La danza donde aparece se llama Barong Dance, y es una especie de obra de teatro mitológica donde se enfrenta a Rangda, la reina del mal. Rangda es básicamente lo opuesto: pelo largo, cara de loca, lengua afuera, mirada que da miedo y vibes de “bruja despeinada que no durmió en tres siglos”. Ella representa el caos, los demonios, el quilombo universal.

Entonces el Barong y Rangda bailan, se enfrentan, se esquivan, se gritan (metafóricamente) y luchan. Pero no es que uno gana y el otro pierde. Porque en la filosofía balinesa, el bien y el mal conviven, se equilibran, se necesitan. Son parte de la misma danza. Como el dulce y el picante. Como una misma yo cuando estoy contenta y cuando no dormí. Todo forma parte del todo.
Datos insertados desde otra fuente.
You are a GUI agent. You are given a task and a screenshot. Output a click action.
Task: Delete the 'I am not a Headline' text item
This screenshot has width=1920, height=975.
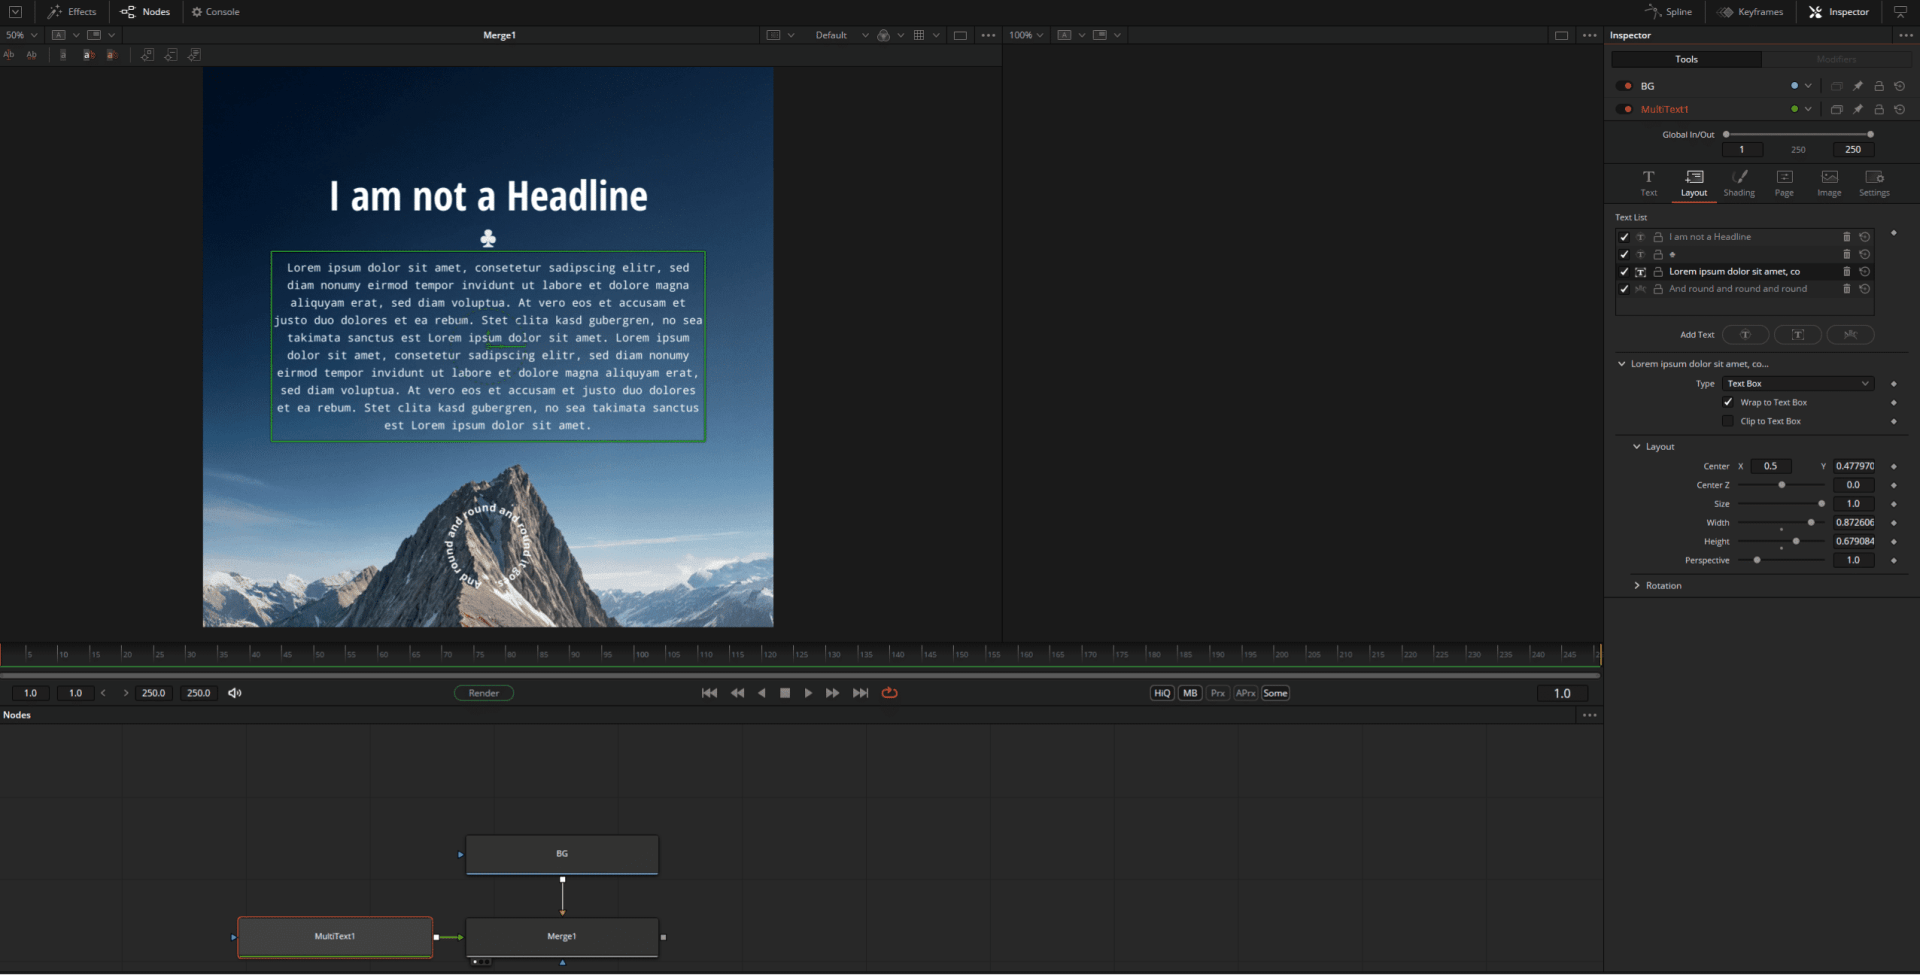(1846, 237)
Y ahora que lo pienso, claro que me emocioné cuando lo vi caminando por la playa. ¡Cómo no me iba a emocionar! Si era la representación viviente de todas nuestras contradicciones: protector pero ridículo, fuerte pero gracioso, espiritual pero abrazable.

Ese día aprendí que a veces el bien no viene en forma de superhéroe… sino de bicho peludo con cara de meme y alma de guardián.

Volví al alojamiento con la cabeza volada, el corazón contento y las piernas cansadas. Mi hospedaje era típico balinés, con esas casitas enfrentadas alrededor de una pileta como de cuento, flores por todos lados y un altar lleno de detalles que no sabía si eran para rezar o simplemente para hacerte suspirar.

Me recibió el dueño, un señor balinés con una sonrisa tan amable que parecía de otro tiempo. De esos que no te apuran, que te miran a los ojos, que te hacen sentir que no sos una turista más, sino una invitada. Me habló despacito en inglés mezclado con un balinés que no entendía, pero entendí todo.

Y de pronto me dice: “This is my granddaughter.”

Y aparece… la bebita balinesa más hermosa que vi en mi vida. Vestidita como una mini princesa del templo, con una gorrita que parecía hecha especialmente para derretirme el corazón. Morí de amor. Pero de verdad. Me agaché, le sonreí y ella me miró con esos ojitos negros gigantes como diciendo: “Bienvenida a mi isla”.

Pero lo mejor de todo fue la cama.

Sí, la cama. Porque no era una cama cualquiera: era una de esas que de chiquita soñás dormir alguna vez. Con tul. ¡Con tul colgante! Como si estuvieras adentro de una nube suave que te protege de los mosquitos y de los pensamientos feos. Una mini carpa de princesa. Me senté ahí, me miré los pies llenos de arena, y pensé: “Este día me lo inventé yo sin querer”.

Así terminó uno de los días más mágicos, raros y hermosos que viví en Bali. Entre una ceremonia al océano, un dragón peludo bailarín y una cama que era un sueño cumplido.